Шрифт:
Интервал:
Закладка:
Приведем лишь несколько примеров сопряжения разнокультурных и разноуровневых составляющих в ДС/ЗТ.
В пассаже о «старике Ромуальдыче» («Инда взопрели озимые…») пародия на язык крестьянствующей прозы 20-х гг. вложена в композиционный элемент классического романа — альтернативное начало, пародирующее «другого писателя» [см. ЗТ 7//1].
Реалия 20-х гг. — учреждение в здании бывшей гостиницы — совмещена с мотивом несмываемых надписей и знаков, выступающих на стенах, а также с толстовским периодом из «Воскресения» [см. ЗТ 11//1].
Советский пешеход-физкультурник, после многолетнего пути сбиваемый автокаром у самых ворот Москвы, — заметное течение массовой культуры 1929—30 г., пропущенное через призму средневековой легенды и поэмы Г. Гейне [см. ЗТ 1//5].
В эпизоде, где Балаганов, бродя по «Геркулесу», пугается черного гроба с надписью «Смерть бюрократизму», известные мотивы готического жанра и рыцарского романа остроумно скрещены с похоронной образностью агитпропа [см. ЗТ 18//19].

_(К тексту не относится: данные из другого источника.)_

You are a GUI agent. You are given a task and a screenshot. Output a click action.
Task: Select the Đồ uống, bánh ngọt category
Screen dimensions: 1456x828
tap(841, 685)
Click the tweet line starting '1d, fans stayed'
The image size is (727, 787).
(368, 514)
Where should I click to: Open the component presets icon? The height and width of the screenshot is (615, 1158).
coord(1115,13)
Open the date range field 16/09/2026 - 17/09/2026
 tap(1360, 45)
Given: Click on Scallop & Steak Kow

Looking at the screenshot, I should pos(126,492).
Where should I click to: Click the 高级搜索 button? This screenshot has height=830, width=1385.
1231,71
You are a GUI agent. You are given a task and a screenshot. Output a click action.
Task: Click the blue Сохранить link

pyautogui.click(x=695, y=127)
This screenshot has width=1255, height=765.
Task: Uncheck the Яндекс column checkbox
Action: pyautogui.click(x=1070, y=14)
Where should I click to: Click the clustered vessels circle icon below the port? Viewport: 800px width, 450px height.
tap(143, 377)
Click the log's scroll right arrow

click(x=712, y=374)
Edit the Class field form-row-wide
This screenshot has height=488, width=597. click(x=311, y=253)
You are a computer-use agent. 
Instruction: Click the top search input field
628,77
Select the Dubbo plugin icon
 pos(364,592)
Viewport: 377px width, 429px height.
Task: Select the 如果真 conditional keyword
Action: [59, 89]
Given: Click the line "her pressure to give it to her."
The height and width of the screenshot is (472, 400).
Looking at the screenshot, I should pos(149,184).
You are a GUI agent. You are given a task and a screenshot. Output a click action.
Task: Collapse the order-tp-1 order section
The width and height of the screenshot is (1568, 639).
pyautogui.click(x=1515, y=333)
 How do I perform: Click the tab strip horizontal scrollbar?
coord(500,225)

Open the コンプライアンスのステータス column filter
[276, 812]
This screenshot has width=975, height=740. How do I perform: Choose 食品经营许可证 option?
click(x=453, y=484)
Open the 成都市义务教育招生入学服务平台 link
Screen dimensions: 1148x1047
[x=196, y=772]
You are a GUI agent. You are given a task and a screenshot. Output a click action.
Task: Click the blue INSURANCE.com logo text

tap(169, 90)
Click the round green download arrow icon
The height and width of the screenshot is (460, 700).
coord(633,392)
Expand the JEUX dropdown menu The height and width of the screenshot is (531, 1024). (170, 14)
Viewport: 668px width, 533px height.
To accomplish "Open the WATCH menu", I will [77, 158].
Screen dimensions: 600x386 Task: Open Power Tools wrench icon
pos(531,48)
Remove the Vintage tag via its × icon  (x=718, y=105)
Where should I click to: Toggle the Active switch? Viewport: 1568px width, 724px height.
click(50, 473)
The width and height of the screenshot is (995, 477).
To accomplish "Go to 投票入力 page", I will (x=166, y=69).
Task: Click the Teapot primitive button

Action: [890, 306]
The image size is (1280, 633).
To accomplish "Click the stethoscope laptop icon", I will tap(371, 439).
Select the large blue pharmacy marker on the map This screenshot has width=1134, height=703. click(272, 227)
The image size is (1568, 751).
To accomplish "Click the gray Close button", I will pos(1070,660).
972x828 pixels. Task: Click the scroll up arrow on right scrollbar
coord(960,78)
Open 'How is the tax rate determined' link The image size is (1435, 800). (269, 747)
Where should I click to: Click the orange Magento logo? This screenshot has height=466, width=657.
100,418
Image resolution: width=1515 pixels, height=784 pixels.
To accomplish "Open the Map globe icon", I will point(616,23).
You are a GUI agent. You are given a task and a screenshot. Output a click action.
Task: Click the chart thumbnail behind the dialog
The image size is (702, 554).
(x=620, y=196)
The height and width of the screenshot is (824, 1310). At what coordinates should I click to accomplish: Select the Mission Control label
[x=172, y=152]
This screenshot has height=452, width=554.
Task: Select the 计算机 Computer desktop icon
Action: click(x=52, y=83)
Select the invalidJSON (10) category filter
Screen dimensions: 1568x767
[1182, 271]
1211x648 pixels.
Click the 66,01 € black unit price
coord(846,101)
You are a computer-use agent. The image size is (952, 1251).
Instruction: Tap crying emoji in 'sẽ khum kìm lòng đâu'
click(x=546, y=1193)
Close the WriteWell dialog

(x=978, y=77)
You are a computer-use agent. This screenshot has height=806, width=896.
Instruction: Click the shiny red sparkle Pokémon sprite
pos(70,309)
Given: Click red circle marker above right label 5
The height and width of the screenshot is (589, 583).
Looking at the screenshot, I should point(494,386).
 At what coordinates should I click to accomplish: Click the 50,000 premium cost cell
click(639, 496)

Наложение советских знамений времени на классическую мотивную канву налицо и в эпизоде автопробега. В рассказ об этом характерном мероприятии зари советского автомобилизма вовлечено немало чисто литературного реквизита: «аполитичный герой, невольно участвующий в массовом идеологическом действе» (Швейк, Чаплин в «Новых временах» и др. — см. раздел 3), «экипаж и пешеход» (Бендер и его спутники с обочины дороги следят за настоящим автопробегом — см. ЗТ 7//23) и многое другое.
Тактика непрерывного скрещивания диссонирующих культурных пластов, чрезвычайная густота заимствований, а главное, очевидная издевательская и пародийная установка поэтики соавторов — настраивают на то, чтобы подозревать и выискивать едва ли не в каждом пассаже ДС/ЗТ «другие» голоса и усматривать интертекстуальный эффект в любых мотивах ощутимо книжного происхождения. Разумеется, эта тенденция действует с неодинаковой силой в разных местах романа. Вес интертекстуального компонента в истории графа Алексея Буланова, видимо, выше, чем в эпизодах встречи Воробьянинова со своим бывшим дворником или предательского бегства Остапа от спящей вдовы [см. ДС 12//11, ДС 5//22, ДС 14//21]. В рассказе о гусаре-схимнике фейерверк пародийности, развенчивающей старые идеалы, — главная цель вставной новеллы, тогда как «старый слуга» и «странник, покидающий женщину» сами по себе на пародию «не тянут» ввиду своей широкой употребительности в качестве строительных единиц литературы. В большинстве произведений эти архетипы хорошо замаскированы под элементы «жизни» и не нарушают гомогенности текста. В ДС/ЗТ, однако, они оказываются более выделенными, ибо втягиваются в общую полемическую тактику — обеспечивать контрастирующий фон к событиям сугубо современного и притом сплошь и рядом «низкого» плана.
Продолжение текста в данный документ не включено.